A team from Nottingham City Council attended the country’s biggest annual investment event UKREiiF this week, to promote the city, its opportunities and collaboration with key stakeholders.
The UK’s Real Estate Investment & Infrastructure Forum (UKREiiF) brings people together from across the UK, including the Government, councils, investors, funders, developers, housebuilders and more, to highlight investment and development opportunities.
The Nottingham team, which included the council’s Chief Executive Mel Barrett, Leader Cllr David Mellen and Corporate Director for Growth and City Development Sajeeda Rose, helped to showcase current and future development opportunities as part of the city’s £4bn development programme. The biggest of these are the two huge regeneration schemes – Broad Marsh and The Island Quarter.
Together the new developments would provide over 7,000 new homes, 15,000 new jobs and create two million square feet of new office and commercial floor space.
This includes transforming the 20-acre Broad Marsh site to offer social and economic opportunity on an unprecedented and historic scale, with significant development already completed, including the new Nottingham College City Hub and a state-of-the-art car park and bus station and major improvements to the public realm. Plus, work on the new ‘Green Heart’ public space starts and the new Nottingham Central Library opens this year.
The 36-acre Island Quarter site is also being totally transformed to bring new homes, grade-A office space, creative spaces, a lifestyle hotel, private apartments and co-working space, retail units, a ‘linear’ park and vibrant community and event space, as well as student accommodation to the city. Plus, at UKREiiF it was announced that Nottingham City Council had given the go ahead for developers The Conygar Investment Company PLC to build a build 245,000 sq ft bioscience facility on The Island Quarter.
In addition to Broad Marsh and The Island Quarter, key sites include the Nottingham Waterside development; the University of Nottingham’s new Castle Meadow campus and Unity Square phase two alongside phase one, the new HMRC offices.
Also at the event, the Leader of Nottingham City Council, Mel Barrett was invited to join a panel to discuss devolution and its benefits to the country, the region and the city.

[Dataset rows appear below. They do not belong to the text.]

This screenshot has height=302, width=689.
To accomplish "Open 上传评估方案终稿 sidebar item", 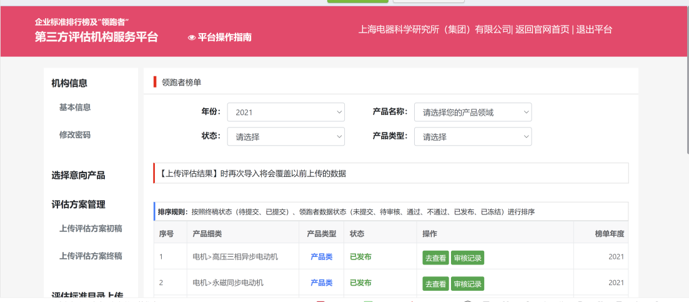I will point(91,256).
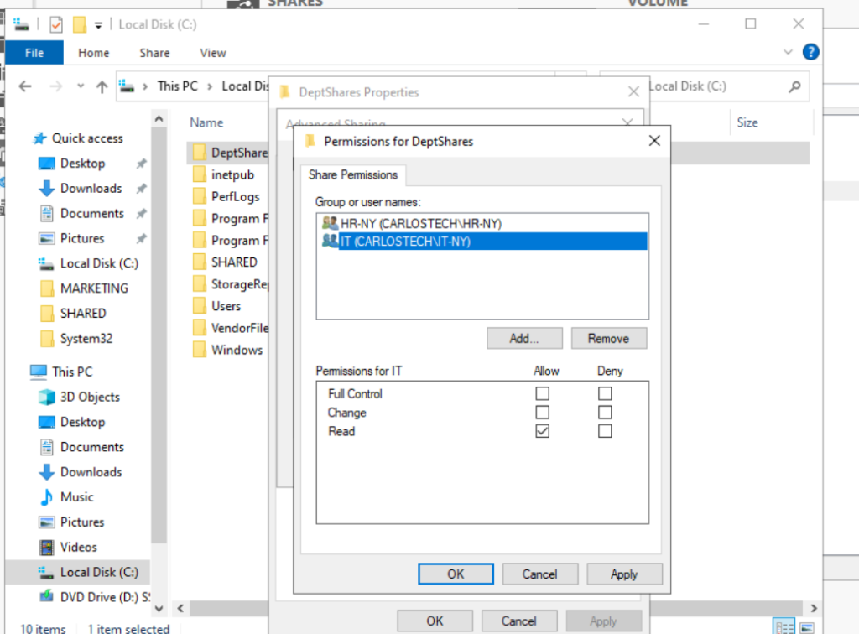Click the Help question mark icon

point(810,52)
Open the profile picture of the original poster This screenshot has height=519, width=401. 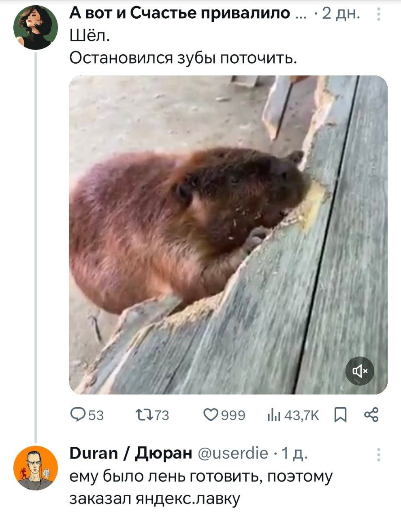click(x=35, y=28)
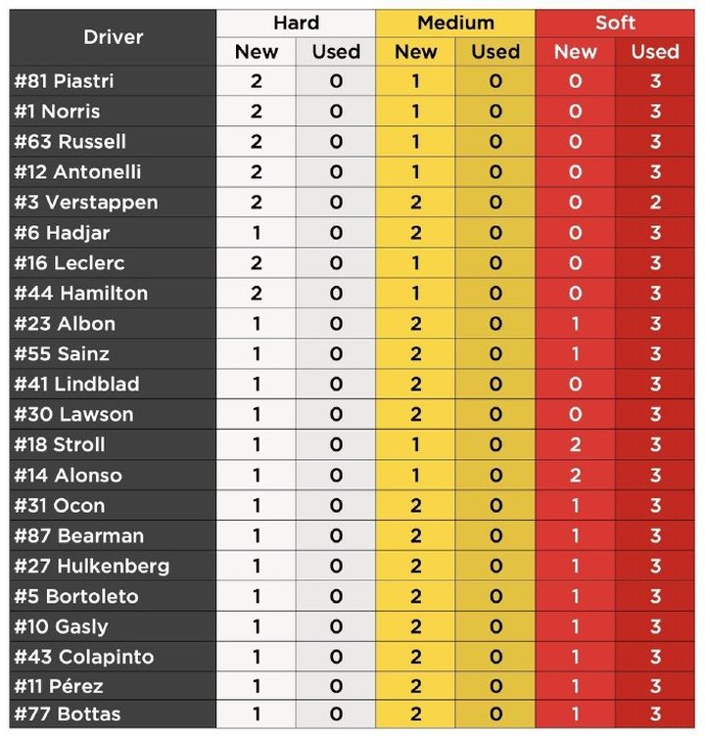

He was joined on stage by both the Mayor of the West Midlands Combined Authority and the Mayor of the South Yorkshire Mayoral Combined Authority, where he discussed the plans for an East Midlands Combined County Authority.
Nottingham City Council, alongside Derbyshire County Council, Nottinghamshire County Council and Derby City Council have agreed to a £1.14 billion devolution deal by the Government.
The deal would create the first ever Combined County Authority and would see an extra £38 million a year coming to the East Midlands from 2024, addressing years of historically low investment in our area.
UKREiiF is an important event for the city, to support plans and visions for transformation and to help bring in further investment into the city.